> Problem to solve
If the records include pictures, omit them and set down everything else verbatim.

> Available records

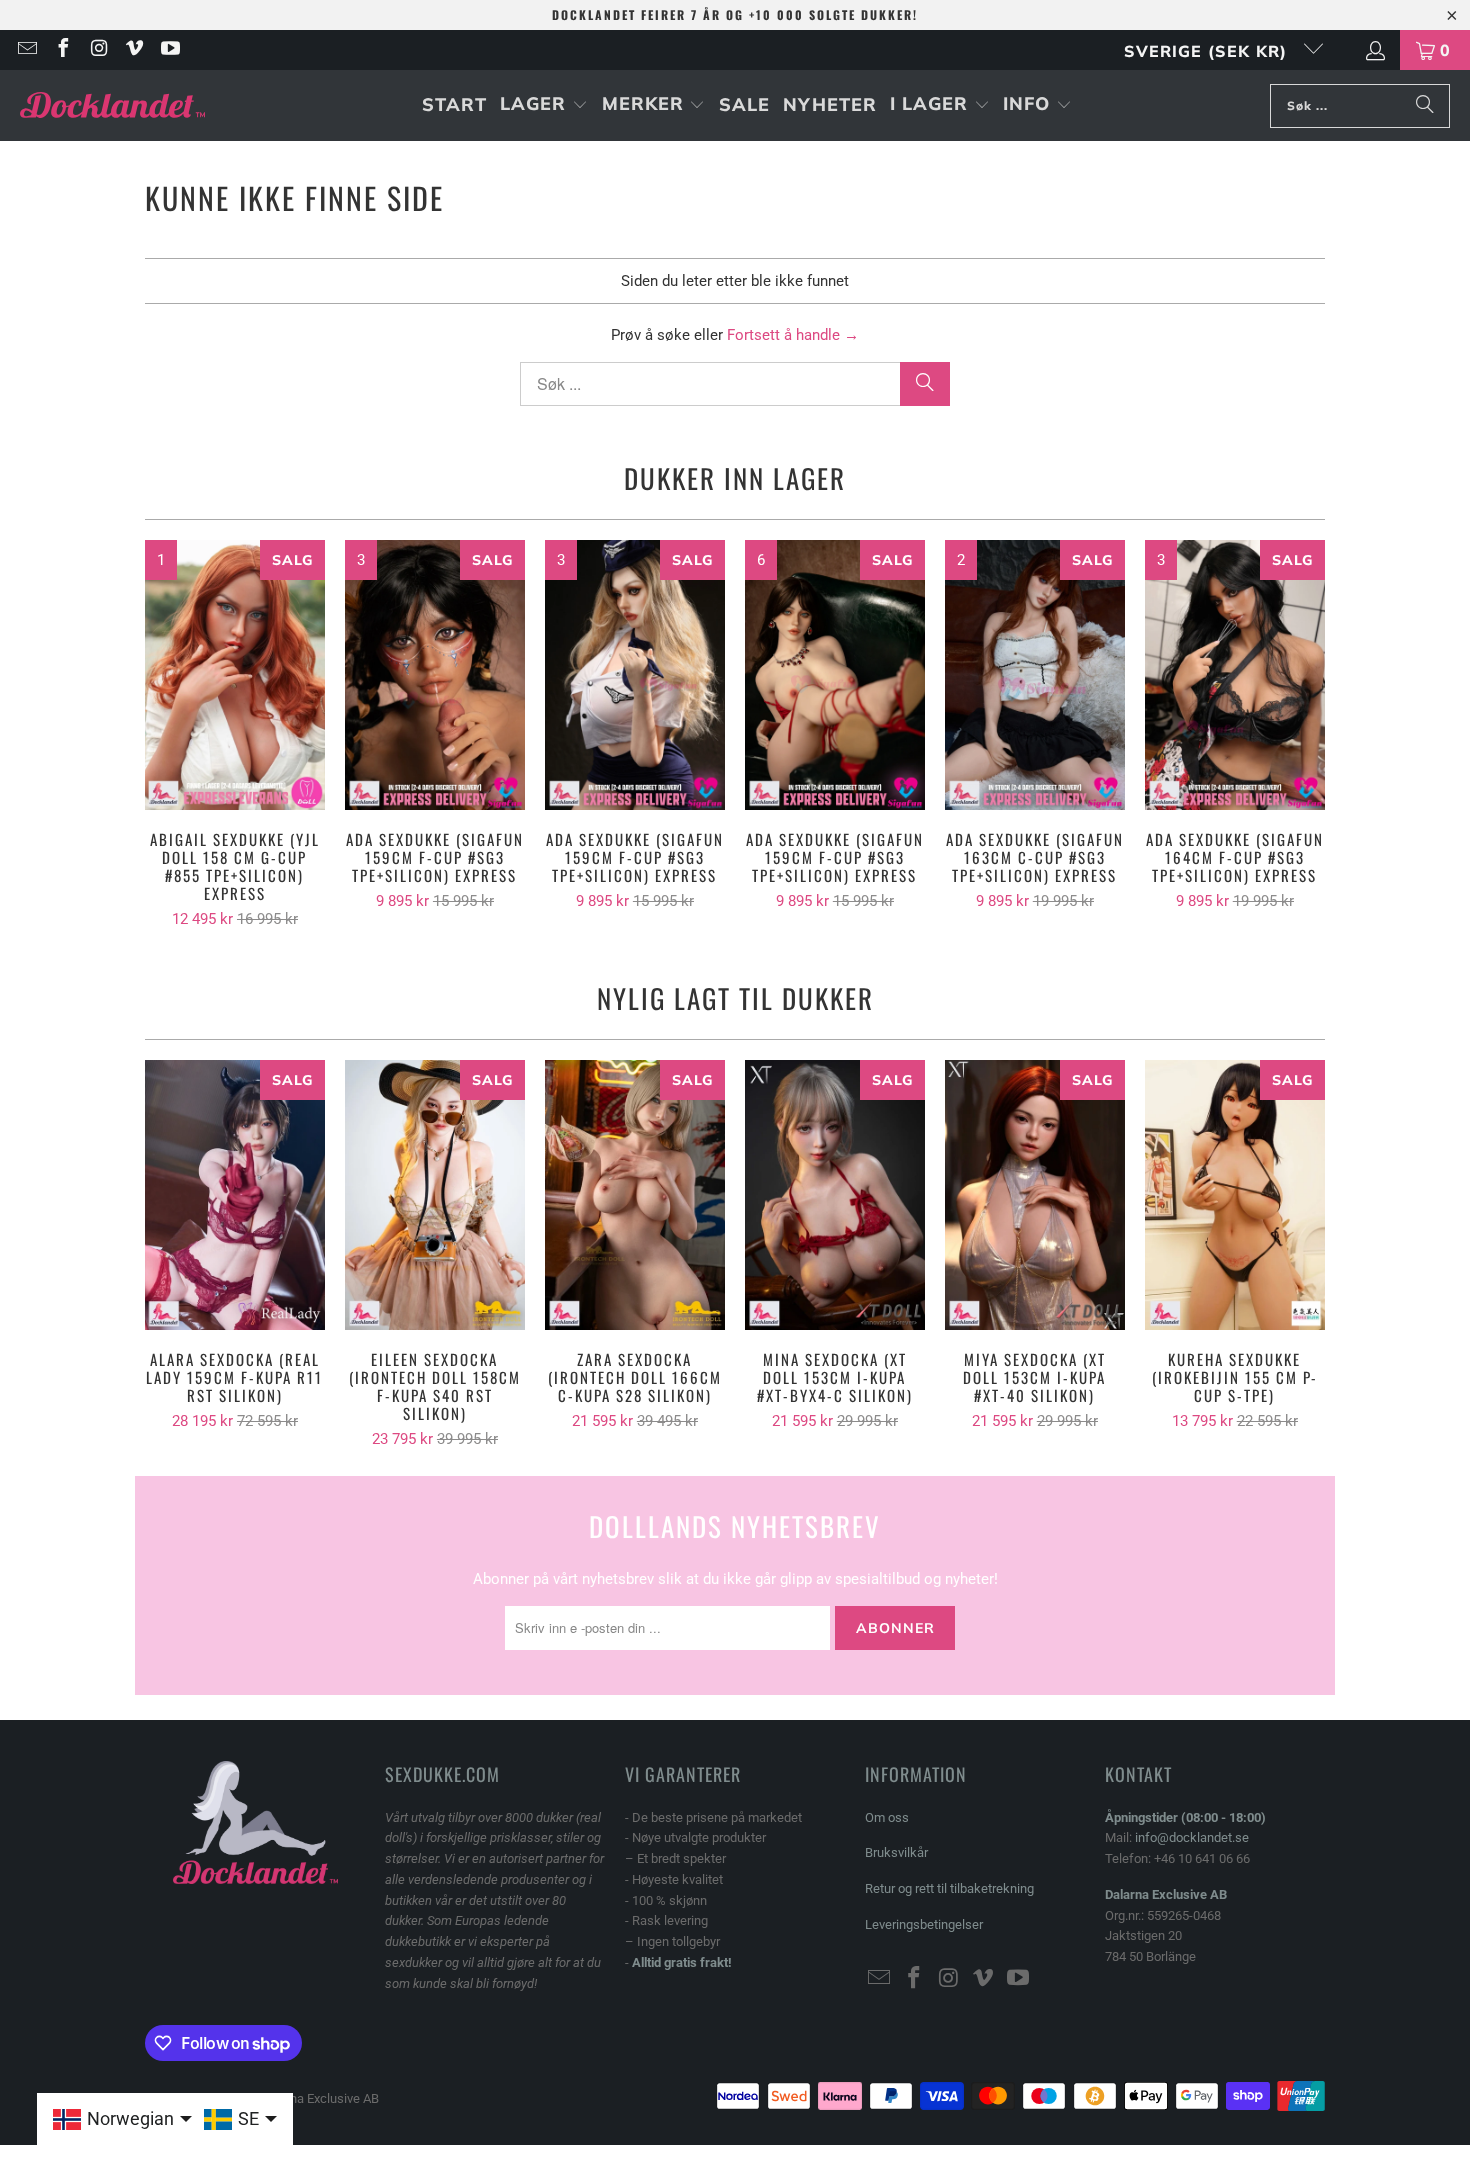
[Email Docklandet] (26, 50)
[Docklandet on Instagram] (98, 50)
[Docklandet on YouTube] (169, 50)
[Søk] (1425, 106)
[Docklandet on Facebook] (62, 50)
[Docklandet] (112, 105)
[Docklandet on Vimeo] (134, 50)
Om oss (887, 1817)
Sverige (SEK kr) (1208, 51)
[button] (544, 105)
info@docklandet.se (1192, 1837)
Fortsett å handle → (793, 335)
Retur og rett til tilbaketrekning (949, 1888)
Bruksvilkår (896, 1852)
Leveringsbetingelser (924, 1924)
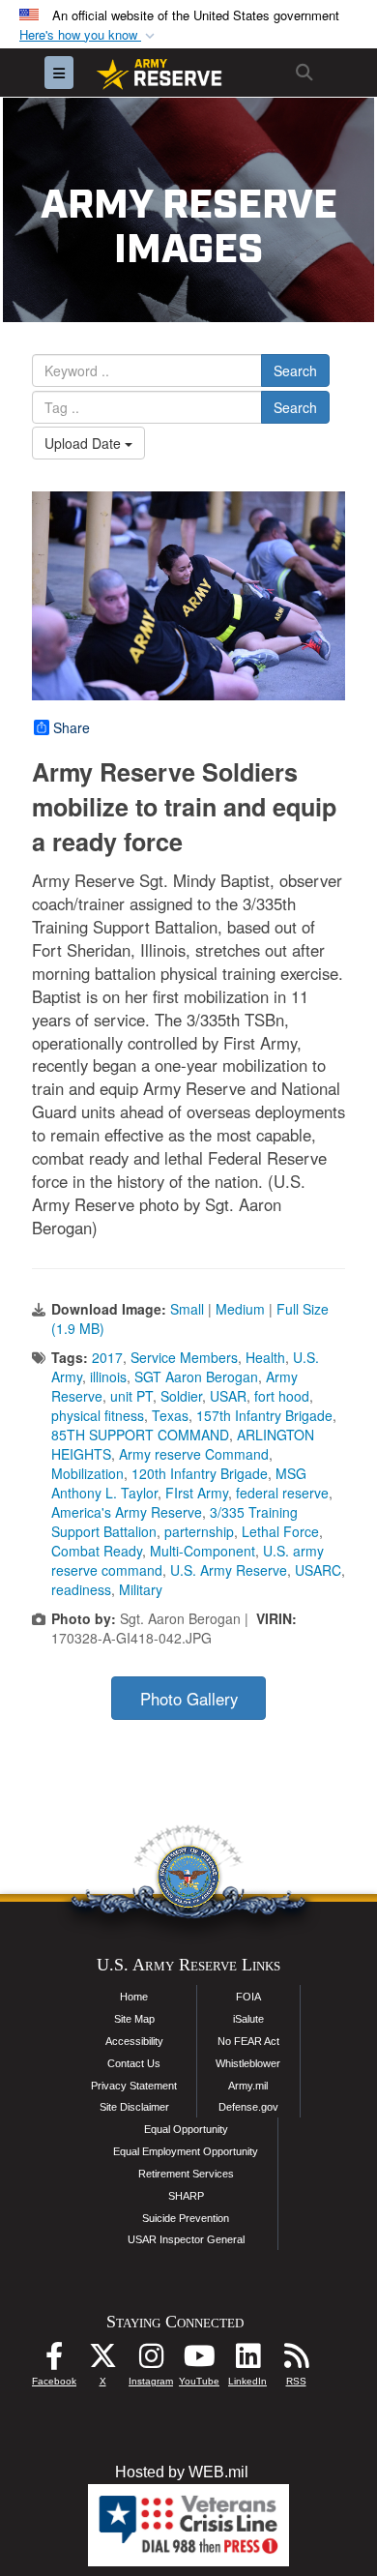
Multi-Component (202, 1550)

> Response
[Email Docklandet] (26, 50)
[Docklandet on Instagram] (98, 50)
[Docklandet on YouTube] (169, 50)
[Søk] (1425, 106)
[Docklandet on Facebook] (62, 50)
[Docklandet] (112, 105)
[Docklandet on Vimeo] (134, 50)
Om oss (887, 1817)
Sverige (SEK kr) (1208, 51)
[button] (544, 105)
info@docklandet.se (1192, 1837)
Fortsett å handle → (793, 335)
Retur og rett til tilbaketrekning (949, 1888)
Bruksvilkår (896, 1852)
Leveringsbetingelser (924, 1924)
Multi-Component (202, 1550)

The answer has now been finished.